After your child is saying the /v/ sound on its own, start practicing combining /v/ with syllables. These are often just made-up syllables, such as “vee,” “vay," “vie," “vo," and “voo.”

This helps get your child ready to practice /v/ in words, the level that comes after syllables. 

Words for practicing the /v/ sound

When your child is ready, start with single-syllable /v/ words, like:

  • Van 

  • Vote

  • Vest

  • Verse

  • Veil

Then, move on to practicing two- and three-syllable words, like: 

  • Visit

  • Visor

  • Valentine

  • Vacation

  • Vegetable

After your child has started saying /v/ in words accurately, it's time to start using these words in two- and three-word phrases.
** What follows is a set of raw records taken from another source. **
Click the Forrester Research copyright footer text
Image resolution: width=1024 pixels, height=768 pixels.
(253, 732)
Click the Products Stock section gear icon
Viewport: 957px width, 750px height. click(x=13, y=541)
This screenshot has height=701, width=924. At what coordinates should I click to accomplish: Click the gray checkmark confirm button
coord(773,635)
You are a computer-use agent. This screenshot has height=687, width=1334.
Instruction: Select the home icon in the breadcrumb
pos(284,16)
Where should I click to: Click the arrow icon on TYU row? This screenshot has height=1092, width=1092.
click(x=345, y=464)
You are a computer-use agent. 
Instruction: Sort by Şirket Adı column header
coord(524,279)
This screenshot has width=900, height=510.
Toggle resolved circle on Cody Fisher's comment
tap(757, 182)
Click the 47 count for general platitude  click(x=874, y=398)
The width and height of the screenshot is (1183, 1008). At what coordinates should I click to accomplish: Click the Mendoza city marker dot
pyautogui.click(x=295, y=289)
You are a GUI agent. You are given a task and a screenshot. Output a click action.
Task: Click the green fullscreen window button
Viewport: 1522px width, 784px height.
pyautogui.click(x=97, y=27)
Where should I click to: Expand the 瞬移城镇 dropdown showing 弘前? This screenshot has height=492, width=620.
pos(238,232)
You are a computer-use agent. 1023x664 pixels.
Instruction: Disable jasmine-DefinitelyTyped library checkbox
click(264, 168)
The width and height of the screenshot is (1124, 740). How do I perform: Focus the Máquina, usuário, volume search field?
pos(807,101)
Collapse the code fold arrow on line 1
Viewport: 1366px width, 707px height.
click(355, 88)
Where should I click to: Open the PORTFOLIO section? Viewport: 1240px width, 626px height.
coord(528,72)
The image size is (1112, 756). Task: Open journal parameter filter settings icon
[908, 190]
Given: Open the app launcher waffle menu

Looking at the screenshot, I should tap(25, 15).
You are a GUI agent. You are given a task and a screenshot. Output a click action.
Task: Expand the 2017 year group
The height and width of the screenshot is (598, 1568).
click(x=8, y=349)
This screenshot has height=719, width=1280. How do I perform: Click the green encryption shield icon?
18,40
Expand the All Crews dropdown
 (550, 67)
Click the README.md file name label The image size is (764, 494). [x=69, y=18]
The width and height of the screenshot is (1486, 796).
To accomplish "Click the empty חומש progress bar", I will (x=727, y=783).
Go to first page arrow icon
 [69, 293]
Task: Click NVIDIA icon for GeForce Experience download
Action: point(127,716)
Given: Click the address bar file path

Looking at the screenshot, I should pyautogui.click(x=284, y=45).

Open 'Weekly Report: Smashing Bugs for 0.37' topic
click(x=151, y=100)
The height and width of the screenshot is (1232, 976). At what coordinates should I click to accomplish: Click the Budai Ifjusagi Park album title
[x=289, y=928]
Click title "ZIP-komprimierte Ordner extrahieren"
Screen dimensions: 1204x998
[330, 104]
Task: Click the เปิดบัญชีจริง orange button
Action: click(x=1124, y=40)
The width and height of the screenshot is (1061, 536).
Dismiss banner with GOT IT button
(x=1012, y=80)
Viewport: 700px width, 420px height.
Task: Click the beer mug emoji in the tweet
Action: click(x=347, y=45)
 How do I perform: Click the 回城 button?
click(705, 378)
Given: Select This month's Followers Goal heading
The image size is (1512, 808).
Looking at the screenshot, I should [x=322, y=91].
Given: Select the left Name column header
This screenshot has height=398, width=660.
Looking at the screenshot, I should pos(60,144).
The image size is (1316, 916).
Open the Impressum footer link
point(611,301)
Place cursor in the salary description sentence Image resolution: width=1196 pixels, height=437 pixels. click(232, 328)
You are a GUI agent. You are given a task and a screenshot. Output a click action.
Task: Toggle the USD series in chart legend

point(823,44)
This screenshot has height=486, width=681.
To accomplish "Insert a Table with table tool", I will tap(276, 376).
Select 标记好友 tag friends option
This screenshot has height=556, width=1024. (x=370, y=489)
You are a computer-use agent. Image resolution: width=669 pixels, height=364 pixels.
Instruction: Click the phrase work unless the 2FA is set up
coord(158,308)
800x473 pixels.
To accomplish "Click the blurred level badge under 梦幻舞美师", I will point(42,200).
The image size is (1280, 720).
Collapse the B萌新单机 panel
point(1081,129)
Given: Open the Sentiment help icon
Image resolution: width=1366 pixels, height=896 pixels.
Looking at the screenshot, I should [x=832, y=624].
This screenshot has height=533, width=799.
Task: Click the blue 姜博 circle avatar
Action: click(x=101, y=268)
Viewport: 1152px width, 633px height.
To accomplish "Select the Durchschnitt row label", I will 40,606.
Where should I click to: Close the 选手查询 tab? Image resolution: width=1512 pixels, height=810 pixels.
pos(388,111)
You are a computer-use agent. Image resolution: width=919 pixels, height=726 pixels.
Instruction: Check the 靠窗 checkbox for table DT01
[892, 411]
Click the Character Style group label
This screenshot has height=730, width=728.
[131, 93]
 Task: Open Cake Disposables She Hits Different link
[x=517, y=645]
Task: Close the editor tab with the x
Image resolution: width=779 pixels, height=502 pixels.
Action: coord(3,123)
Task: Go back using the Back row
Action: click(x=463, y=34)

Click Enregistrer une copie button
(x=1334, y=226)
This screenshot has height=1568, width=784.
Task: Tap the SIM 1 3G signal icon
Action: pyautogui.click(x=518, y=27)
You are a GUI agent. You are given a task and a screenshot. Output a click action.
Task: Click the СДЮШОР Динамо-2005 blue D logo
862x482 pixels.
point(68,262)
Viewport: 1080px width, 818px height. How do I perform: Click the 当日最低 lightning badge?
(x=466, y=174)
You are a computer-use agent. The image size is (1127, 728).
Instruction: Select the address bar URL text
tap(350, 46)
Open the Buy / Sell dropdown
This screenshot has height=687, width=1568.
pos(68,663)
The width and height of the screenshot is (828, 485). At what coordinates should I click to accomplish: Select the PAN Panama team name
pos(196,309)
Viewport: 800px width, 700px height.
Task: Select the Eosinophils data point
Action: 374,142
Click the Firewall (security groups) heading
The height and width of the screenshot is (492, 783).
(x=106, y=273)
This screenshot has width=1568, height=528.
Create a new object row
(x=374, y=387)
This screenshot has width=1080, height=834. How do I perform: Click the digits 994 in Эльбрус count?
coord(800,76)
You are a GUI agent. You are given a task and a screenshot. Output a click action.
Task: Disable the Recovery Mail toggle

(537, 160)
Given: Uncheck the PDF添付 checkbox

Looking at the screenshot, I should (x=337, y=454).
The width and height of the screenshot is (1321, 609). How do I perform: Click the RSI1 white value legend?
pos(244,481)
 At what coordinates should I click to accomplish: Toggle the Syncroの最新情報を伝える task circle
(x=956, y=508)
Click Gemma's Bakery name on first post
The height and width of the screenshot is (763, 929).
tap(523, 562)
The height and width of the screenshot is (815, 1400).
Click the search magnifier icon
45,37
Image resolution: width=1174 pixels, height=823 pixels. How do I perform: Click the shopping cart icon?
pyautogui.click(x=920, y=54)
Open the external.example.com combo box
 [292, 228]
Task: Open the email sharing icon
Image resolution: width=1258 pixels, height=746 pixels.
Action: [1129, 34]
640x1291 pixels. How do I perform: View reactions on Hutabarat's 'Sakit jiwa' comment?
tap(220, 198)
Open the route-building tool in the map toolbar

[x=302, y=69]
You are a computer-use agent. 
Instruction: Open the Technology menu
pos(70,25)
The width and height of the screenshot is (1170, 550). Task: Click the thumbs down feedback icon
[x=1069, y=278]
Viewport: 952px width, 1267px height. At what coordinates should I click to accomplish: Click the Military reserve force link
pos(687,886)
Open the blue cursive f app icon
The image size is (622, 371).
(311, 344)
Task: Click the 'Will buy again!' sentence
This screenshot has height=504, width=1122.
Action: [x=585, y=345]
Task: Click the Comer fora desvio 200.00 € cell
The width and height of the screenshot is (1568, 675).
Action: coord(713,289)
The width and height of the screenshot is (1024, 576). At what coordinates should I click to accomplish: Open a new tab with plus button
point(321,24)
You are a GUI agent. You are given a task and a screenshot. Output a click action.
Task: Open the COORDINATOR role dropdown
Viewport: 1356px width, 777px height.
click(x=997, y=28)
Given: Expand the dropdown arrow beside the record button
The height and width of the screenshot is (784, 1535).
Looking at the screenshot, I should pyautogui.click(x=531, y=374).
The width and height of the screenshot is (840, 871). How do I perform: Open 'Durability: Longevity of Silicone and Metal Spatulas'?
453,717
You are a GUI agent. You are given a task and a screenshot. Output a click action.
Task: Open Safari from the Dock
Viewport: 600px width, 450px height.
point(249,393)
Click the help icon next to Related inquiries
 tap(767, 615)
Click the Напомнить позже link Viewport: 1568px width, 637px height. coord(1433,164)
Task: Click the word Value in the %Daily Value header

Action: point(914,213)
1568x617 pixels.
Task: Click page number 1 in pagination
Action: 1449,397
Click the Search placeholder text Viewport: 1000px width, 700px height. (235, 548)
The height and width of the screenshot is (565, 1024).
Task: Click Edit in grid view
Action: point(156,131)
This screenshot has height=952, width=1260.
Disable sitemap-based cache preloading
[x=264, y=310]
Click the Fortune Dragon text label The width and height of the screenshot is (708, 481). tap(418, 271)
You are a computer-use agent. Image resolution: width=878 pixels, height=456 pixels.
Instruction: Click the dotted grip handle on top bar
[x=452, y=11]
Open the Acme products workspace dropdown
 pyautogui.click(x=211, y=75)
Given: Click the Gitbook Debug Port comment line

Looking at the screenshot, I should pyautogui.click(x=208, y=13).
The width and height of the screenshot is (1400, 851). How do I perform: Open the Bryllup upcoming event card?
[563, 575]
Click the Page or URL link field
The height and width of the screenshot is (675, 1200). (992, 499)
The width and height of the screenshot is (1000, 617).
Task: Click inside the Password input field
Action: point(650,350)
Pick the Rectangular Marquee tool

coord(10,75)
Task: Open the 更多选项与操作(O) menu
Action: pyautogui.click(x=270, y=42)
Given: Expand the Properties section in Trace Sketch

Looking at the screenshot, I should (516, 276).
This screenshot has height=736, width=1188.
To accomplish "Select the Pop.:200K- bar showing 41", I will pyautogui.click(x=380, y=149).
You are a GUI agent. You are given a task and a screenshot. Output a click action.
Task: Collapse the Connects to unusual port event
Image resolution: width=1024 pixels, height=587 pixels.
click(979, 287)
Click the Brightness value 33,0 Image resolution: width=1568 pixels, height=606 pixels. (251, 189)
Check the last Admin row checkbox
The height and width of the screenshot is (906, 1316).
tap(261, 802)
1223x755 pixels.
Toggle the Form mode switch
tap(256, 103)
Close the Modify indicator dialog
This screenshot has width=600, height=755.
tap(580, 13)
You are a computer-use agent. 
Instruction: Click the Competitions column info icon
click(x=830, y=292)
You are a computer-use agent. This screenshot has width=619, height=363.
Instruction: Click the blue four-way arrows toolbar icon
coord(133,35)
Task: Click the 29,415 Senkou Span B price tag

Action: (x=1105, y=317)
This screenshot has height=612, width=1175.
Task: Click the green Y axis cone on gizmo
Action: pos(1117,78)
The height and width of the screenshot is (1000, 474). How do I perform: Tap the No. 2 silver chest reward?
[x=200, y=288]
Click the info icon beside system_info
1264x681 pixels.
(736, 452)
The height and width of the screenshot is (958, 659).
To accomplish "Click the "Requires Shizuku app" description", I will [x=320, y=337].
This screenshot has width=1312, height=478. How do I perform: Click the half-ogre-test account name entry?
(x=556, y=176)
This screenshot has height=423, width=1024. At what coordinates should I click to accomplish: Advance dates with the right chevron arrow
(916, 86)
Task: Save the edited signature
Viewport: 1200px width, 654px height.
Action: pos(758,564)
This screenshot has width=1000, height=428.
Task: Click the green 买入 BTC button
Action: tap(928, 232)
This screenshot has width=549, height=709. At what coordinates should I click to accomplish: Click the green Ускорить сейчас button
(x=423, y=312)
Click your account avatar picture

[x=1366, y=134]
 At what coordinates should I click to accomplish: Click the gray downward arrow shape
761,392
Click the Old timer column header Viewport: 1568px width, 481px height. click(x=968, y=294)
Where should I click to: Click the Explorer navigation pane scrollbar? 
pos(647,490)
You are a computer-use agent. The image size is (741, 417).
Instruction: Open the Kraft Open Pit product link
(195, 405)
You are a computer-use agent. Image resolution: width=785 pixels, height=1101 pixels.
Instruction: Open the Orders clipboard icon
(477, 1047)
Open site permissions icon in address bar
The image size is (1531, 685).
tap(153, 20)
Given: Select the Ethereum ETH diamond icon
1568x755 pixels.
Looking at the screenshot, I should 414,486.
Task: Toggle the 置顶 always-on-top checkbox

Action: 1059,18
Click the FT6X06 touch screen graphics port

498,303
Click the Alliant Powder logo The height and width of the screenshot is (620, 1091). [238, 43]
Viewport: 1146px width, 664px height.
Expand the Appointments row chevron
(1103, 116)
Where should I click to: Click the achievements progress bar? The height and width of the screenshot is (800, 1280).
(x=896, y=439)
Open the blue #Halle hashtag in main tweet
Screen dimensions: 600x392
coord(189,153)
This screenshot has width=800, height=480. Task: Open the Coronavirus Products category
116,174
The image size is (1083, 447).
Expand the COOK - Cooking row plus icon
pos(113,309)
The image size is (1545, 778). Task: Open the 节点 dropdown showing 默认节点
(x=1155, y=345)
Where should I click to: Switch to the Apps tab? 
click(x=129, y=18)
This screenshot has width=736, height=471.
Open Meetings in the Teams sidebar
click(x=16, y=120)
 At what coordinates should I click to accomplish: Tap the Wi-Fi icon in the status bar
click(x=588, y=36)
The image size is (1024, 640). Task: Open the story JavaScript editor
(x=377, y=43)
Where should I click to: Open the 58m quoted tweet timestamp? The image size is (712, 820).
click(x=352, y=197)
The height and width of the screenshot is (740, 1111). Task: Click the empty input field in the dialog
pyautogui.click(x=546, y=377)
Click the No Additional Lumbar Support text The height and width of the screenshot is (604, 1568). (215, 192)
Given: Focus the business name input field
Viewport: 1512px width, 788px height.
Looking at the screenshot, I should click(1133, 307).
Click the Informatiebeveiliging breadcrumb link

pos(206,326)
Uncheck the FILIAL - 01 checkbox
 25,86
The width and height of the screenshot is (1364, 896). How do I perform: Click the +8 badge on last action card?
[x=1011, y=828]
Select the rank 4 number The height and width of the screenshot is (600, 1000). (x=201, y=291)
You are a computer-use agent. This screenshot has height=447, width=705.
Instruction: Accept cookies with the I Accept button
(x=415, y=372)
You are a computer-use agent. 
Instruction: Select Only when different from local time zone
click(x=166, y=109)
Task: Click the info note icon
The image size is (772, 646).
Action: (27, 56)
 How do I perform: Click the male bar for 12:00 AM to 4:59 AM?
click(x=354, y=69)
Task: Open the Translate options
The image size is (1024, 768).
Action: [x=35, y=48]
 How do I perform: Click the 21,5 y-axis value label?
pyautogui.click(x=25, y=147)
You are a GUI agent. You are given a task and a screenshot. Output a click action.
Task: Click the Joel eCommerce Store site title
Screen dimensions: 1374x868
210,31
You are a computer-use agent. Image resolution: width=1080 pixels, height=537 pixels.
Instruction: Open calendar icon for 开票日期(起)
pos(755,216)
Over time, increase the phrase length until they're able to fully incorporate /v/ words into sentences and, eventually, conversations. 

You’ll also need to practice this progression through words that have /v/ in the middle, like oval or heavy, or words that end with /v/, like have or save.

Progress doesn't happen overnight. It will take steady practice and persistence to get to the conversation level. Make sure to give your child the time and attention needed at each level before moving on to the next one. You will know your child is ready when they're 90% accurate at each level.

What if your child gets frustrated during speech practice?

Children are aware when they struggle to pronounce sounds. It's likely your child may get annoyed or frustrated at some point as you practice together. Make sure you give them a lot of praise and encouragement. 

You shouldn't say “Great job!” when your child pronounces something wrong. This can confuse them and decrease their ability to self-correct their errors. But there are plenty of ways to encourage your child while also giving them the right feedback. Here are some examples:

  • “I love how you’re trying! That’s not quite it. Let’s try again!”

  • “You're working so hard! Next time remember to turn your voice on.”

  • “You are so close! That’s not quite it, but I know you'll get it soon.”

When your child does pronounce the /v/ sound clearly, make sure you recognize and point out their progress. Give them lots of praise! They’ll love seeing your reaction, and it will reinforce that the speech production they just made is the right one. As long as you keep practice positive and engaging, your child will be more motivated to participate.

When should you contact a speech therapist?

If your child is having a hard time learning to make the /v/ sound, or they can pronounce it in syllables but not quite in words,  it’s a good idea to contact a speech therapist for an evaluation. Speech therapists are experts in articulation, or speech sound issues. A speech therapist can create a treatment plan individualized to your child. The sooner speech therapy begins, the sooner your child can start making progress! 

During the evaluation, the speech therapist will assess your child’s speech errors. They’ll then create a plan of care to help your child progress along each level of learning a speech sound. As therapy continues, they'll monitor your child’s speech and measure their percentages of accuracy, as well as how much help they need to make the correct /v/ sound production.

Your speech therapist will also give you helpful exercises and tips for practicing at home. They’ll be with you for guidance and support every step of the way!